Cheese Balls | www.hungryinlove.com
Comte + Blue Cheese | www.hungryinlove.com

A few years back my grandmother gifted me a cookbook, Fare with Flair. It was a collection of recipes submitted by members of her retirement community. It had flair indeed. But the fare was harder to discern. Perusing the retro recipes provided many hours of amusement. A few personal favorites include 'Avocado Salad' (avocado, lime jello, mayonnaise), 'Frozen Fruit Salad' (powdered sugar, mayonnaise, maraschino cherries, crushed pineapple, marshmallows), and 'Dried Beef Pie' (dried beef, cream cheese, milk, pecans). Hard to conjure the final results, isn't it?

It'd been a while since I opened Fare with Flair when the team from Better Homes and Gardens issued a call for recipes for a spread entitled 'Party Like It's 1965'. I knew immediately where to turn for inspiration. If I was going to find an idea anywhere it was within those pages. And I did. In the hor d'oeuvre section I found several recipes for cheese balls. Unlike dried beef pie, cheese balls have stood the test of time. They instantly signal an occasion and everyone loves them. 

I consulted my cheesemonger husband for his thoughts on how we might update the cheese balls of yesteryear. His guidance was simple. First choose salty, nutty, funk-forward cheeses whose flavors will shine through when paired with cream cheese, which is needed as a binder. Alpine style cheeses like Comte and Gruyere fit the bill as do bold blues. Second he recommended axing the spices, seasoning packets, and Worcestershire sauce common in many vintage recipes. When you're splurging on high-quality cheeses you don't want to mask their flavors. Lastly use your coatings to introduce a texture contrast. Nuts never go out of style but don't be hesitant to experiment with less traditional ingredients like seeds, fresh herbs, crumbled bacon, pomegranate, or as we did here, cocoa nibs. That's it. Just a few simple updates and you and your guests will not only be enjoying cheese balls for their nostalgic value, but also for being just plain delicious.

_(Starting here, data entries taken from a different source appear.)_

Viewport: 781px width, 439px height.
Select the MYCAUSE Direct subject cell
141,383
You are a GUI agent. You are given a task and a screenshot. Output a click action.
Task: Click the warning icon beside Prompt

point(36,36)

Cocoa Nibs + Pine Nuts | www.hungryinlove.com
Pine Nut Cheese Ball | www.hungryinlove.com
Cheese Balls | www.hungryinlove.com
 You can download the recipe cards featured in this post  here !

You can download the recipe cards featured in this post here!

Ingredients

Blue Cheese + Cocoa Nibs Cheese Ball

  • 4 oz cream cheese (Half of one 8 oz package)
  • 1/3 lb blue cheese (We used Fourme d'Ambert, a French cow's milk cheese widely available in the states. It's creamy, salty, and not too funky - a highly approachable blue!) 
  • 1/3 cup cocoa nibs (Cocoa nibs are dried, roasted, and crushed cocoa beans. They have a deep chocolate taste but are not sweet.)
  • Honey for drizzling

Gruyere + Pine Nut Cheese Ball

  • 4 oz cream cheese (Half of one 8 oz package)
  • 1/3 lb Gruyere 
  • 1/3 cup pine nuts, toasted

For Serving

  • Crackers (For a retro-themed party Club crackers can't be beat.)
  • Green apple slices

Prep

  • Prepare your blue cheese - remove rind and roughly chop into small pieces
  • Prepare your Gruyere - remove rind and using a box grater, grate cheese on the medium fine surface
  • Place 4 oz of cream cheese in a stand mixer fitted with a paddle attachment. Beat cream cheese until smooth, about 20 seconds. Add blue cheese and beat until well incorporated, about 20 more seconds.
  • Line a small bowl with a sheet of plastic wrap.
  • Using a rubber spatula scrap cheese mixture onto the plastic wrap. Wrap plastic around cheese and use your hands to shape into a ball. Place wrapped cheese ball in refrigerator to chill.
  • Repeat process for your Gruyere cheese ball. Clean stand mixer bowl and attachments and then beat remaining 4 oz cream cheese for 20 seconds.
  • Add grated Gruyere and beat until well incorporated, about 20 seconds.
  • Line small bowl with plastic wrap again.
  • Scrap Gruyere cheese mixture onto plastic wrap, shape into a ball, then place in refrigerator.
  • Chill cheese balls for a minimum of two hours or overnight.
  • Place pine nuts and cocoa nibs each on their own plate.
  • Unwrap each cheese ball and roll in its respective coating. You may need to use your fingers to press nuts and cocoa nibs into spots where they don't stick.
  • Let sit for 30-60 minutes before serving to come to room temperate.
  • Serve with crackers and apple slice. Enjoy!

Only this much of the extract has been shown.